- Born: November 19, 1958 (age 67) Puerto Rico
- Education: University of Puerto Rico, Río Piedras (BS, Ph.D.)
- Scientific career
- Thesis: (1985)
- Doctoral advisor: Gerald Larson
- Website: http://www.ingridmontes.org/

= Ingrid del Carmen Montes González =

American chemistry professor

Ingrid del Carmen Montes González (born 1958), is a Puerto Rican chemist who is a professor in at the University of Puerto Rico, Río Piedras Campus. Her research focus is on chemical education and organometallic chemistry. Montes has been Director-at-large at the American Chemical Society (ACS) since 2013. Montes founded the "Festival de Química" (Chemistry Festival) in 2005, this program was then adopted by the ACS in 2010.

== Education ==
Montes attended the University of Puerto Rico, Río Piedras Campus (UPR-RP). She earned a B.S. in chemistry in 1980 and went on to complete a Ph.D. in organic chemistry in 1985 under the supervision of Gerald Larson. Her doctoral research focused on organometallic chemistry, particularly the synthesis of functionalized organosilanes and their applications in organic synthesis.

Montes began became a teaching assistant at UPR-RP in 1980. From 1981 to 1984, she worked as a research assistant while pursuing her doctoral studies, contributing to laboratory research in organometallic chemistry. In 1984, Montes also served as a part-time instructor at Interamerican University of Puerto Rico, teaching general and organic chemistry.

== Career ==
Montes was a lecturer at the College of Pharmacy at University of Puerto Rico, Medical Sciences Campus from 1985 to 1986 and as a curriculum specialist at Puerto Rico Junior College from 1986 to 1988. In 1987, she joined the faculty at UPR-RP as an assistant professor in the department of chemistry, where she taught courses in general chemistry, organic chemistry, organic synthesis, and hazardous waste disposal. Her research at the time focused on the synthesis of ferrocene derivatives, exploring their potential applications in catalysis, sensors, and materials science. She developed a strong interest in chemical education, emphasizing the use of inquiry-based and active learning approaches in teaching organic chemistry.

Montes was promoted to associate professor in 1992 and became a full professor in 1998. During this period, her research interests expanded to include the synthesis and characterization of ferrocenyl chalcones and their potential applications in biological systems, polymers, and sensors. Her work contributed to understanding the redox properties of ferrocene derivatives and their use in electrochemical sensors. She also played a role in chemical education, integrating active learning strategies and developing laboratory manuals for organic chemistry courses. Her work on chemical education included studies on different learning styles and their impact on student achievement in organic chemistry. Montes co-authored several laboratory manuals used in chemistry education at UPR. Montes served as coordinator of the Pre-MARC Program (a training program for minority students in biomedical research) from 1995 and assistant to the chairman in academic affairs from 1996 to 1998. In 2015, she was appointed assistant dean of graduate studies and research at UPR-RP.
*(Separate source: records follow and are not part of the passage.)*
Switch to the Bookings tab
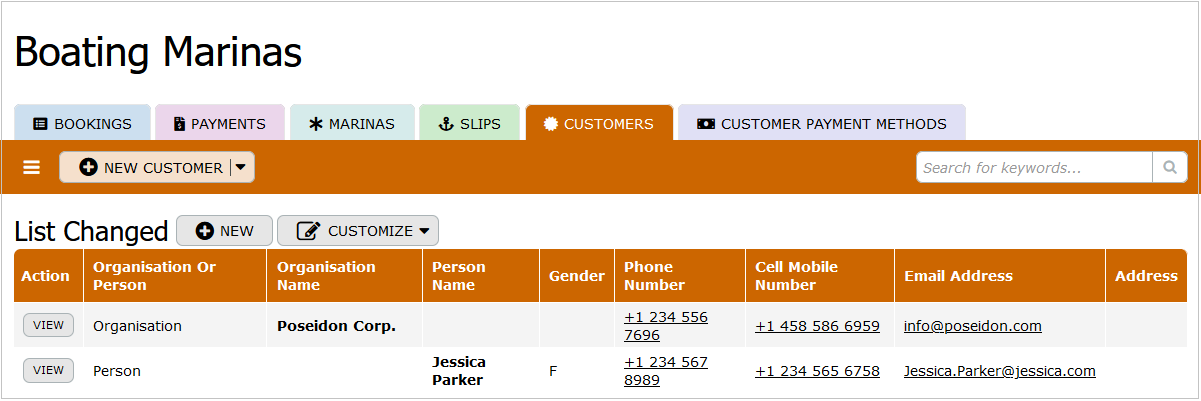click(83, 124)
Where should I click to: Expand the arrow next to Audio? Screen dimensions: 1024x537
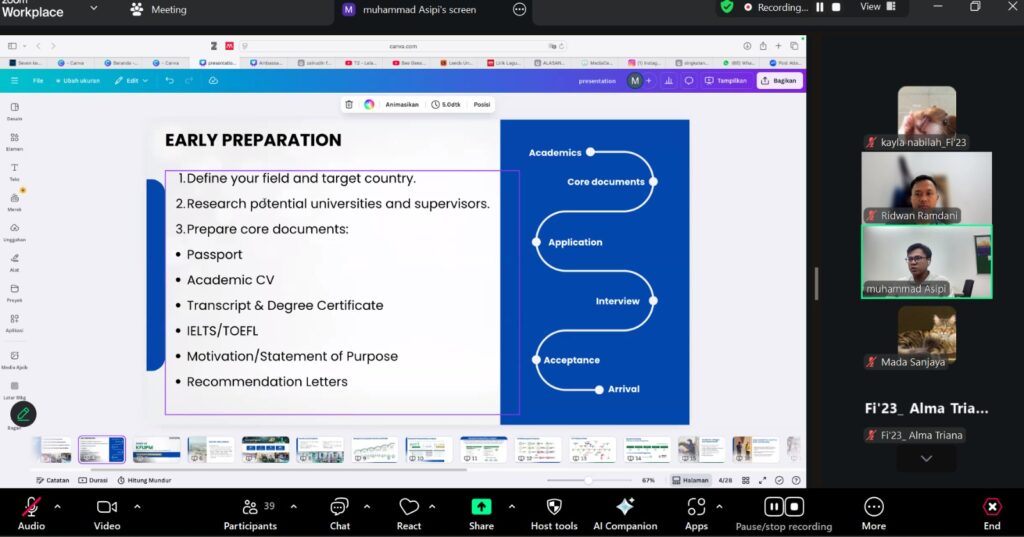click(57, 505)
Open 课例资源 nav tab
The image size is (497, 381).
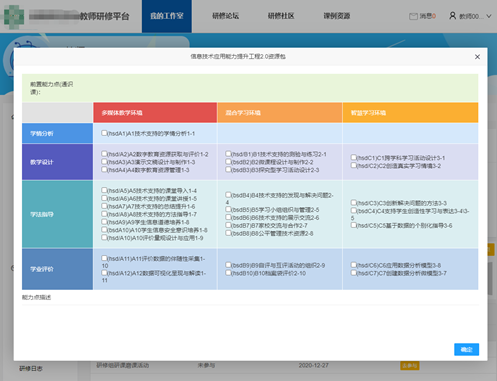tap(337, 16)
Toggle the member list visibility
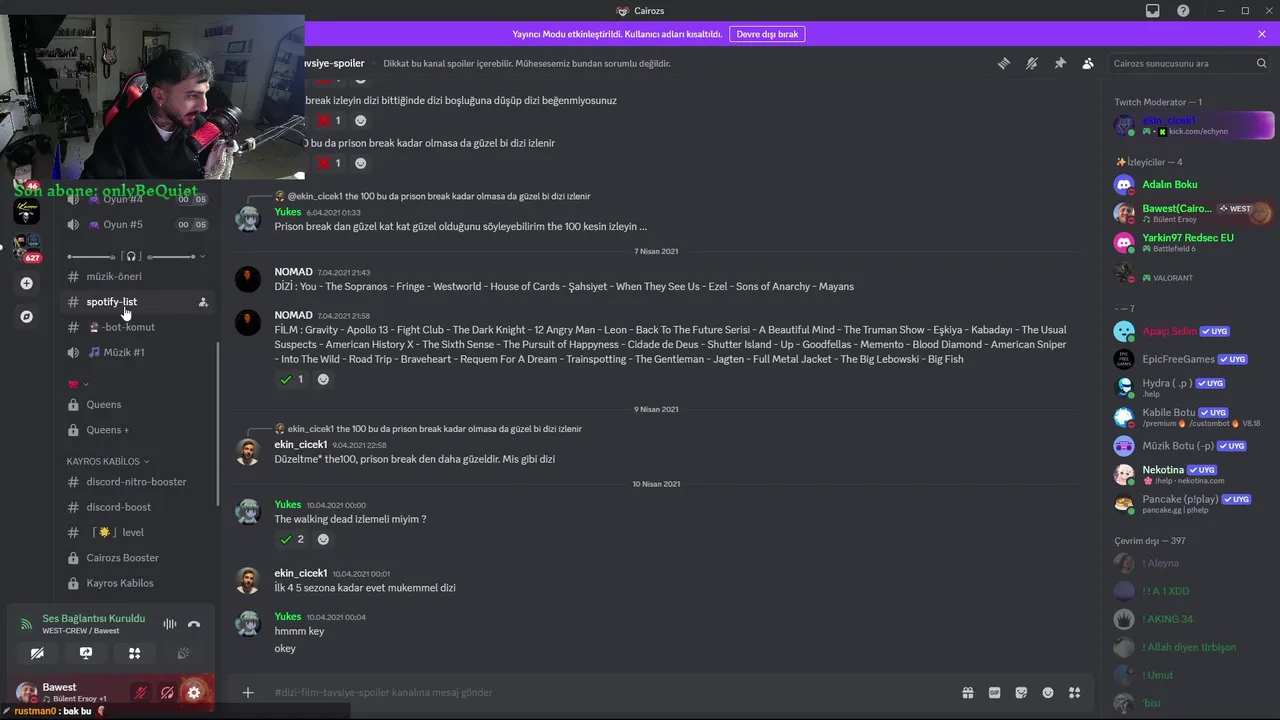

Montes founded the “Festival de Química” in 2005, a community outreach event designed to demonstrate the importance of chemistry in everyday life. The initiative, initially implemented in Puerto Rico, expanded internationally through the American Chemical Society (ACS). Her involvement with ACS extended beyond outreach; she held leadership positions, including chair of the committee on community activities. She also served as president of the Puerto Rico section of ACS, contributing to the development of educational resources and mentoring programs for chemistry students. Montes is a fellow of ACS. In 2012, she was awarded the ACS volunteer service award.

In 2017, she received the Distinguished Women in Chemistry or Chemical Engineering Award from the International Union of Pure and Applied Chemistry. The following year, she was recognized as with the Mujer Puertorriqueña Distinguida en STEM, G Works, Inc.

In 2020, Montes was awarded the Dr. Osvaldo Ramírez Torres Award, the highest honor of the Chemists Association of Puerto Rico.